De buenas intenciones, me enseñaron desde niña, está empedrado el camino del infierno. Por ello, aunque quiera entenderlo, me resulta inconcebible comprender el absurdo con el que se ha manejado todo lo relativo al año escolar.
La apuesta de la docencia virtual sonaba necesaria, lógica y hermosa porque no había condiciones para concurrir a las aulas. Sin embargo, cual si todos viviésemos en la burbuja de los estratos más pudientes, perdimos de vista lo más elemental: apenas un 27% de los hogares tiene conexión fija de internet, es decir, en la mayoría no hay condiciones para ello.
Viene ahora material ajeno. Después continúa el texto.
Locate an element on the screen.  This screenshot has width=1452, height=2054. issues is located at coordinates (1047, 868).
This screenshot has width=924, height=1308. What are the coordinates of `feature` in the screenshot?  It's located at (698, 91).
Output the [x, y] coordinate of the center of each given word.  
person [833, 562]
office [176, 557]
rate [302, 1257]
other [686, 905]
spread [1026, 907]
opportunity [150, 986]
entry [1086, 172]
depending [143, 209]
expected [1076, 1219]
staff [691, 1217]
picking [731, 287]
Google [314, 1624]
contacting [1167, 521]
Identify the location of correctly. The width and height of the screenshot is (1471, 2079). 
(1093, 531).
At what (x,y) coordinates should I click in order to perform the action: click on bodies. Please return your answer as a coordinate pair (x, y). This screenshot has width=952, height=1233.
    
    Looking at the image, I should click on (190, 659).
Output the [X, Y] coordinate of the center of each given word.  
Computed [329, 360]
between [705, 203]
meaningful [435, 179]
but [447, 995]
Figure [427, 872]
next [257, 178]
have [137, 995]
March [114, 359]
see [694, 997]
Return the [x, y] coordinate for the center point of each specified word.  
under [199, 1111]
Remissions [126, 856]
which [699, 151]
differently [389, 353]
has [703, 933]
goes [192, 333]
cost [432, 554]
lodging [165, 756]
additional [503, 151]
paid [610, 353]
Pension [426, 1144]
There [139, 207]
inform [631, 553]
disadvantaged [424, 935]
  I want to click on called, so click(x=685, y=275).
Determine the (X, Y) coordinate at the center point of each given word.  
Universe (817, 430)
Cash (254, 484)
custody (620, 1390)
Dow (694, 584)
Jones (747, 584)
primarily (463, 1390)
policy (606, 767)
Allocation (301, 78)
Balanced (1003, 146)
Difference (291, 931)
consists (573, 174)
Sumándole la precariedad del servicio de energía elétrica y que la mayoría no dispone de un televisor o una radio por cada hijo, el desastre ya está garantizado.
A pesar de esos múltiples obstáculos, el Ministerio de Educación y el Gobierno apostaron a hacernos creer que el modelo era factible cuando lo único que logró es profundizar la brecha social: mientras los niños de colegios privados reciben docencia a golpe del esfuerzo de unos padres que enloquecen para lograrlo, los pobres se simplemente se fastidiaron.
La respuesta del ministro Roberto Fulcar el día de ayer fue de fábula: “el Minerd no puede resolver en una semana los problemas que arrastra el país por centenas de años. Esas son parte de las brechas sociales que estamos cerrando”.
¿Cómo las cierra? Retransmitiendo las clases a diferentes horas para que los padres acompañen a sus hijos. Aunque suene bien, ¿puede alguien que llega tarde del trabajo sentarse con tres niños a ver las clases de grados distintos? Yo, la verdad, agradezco no ser madre.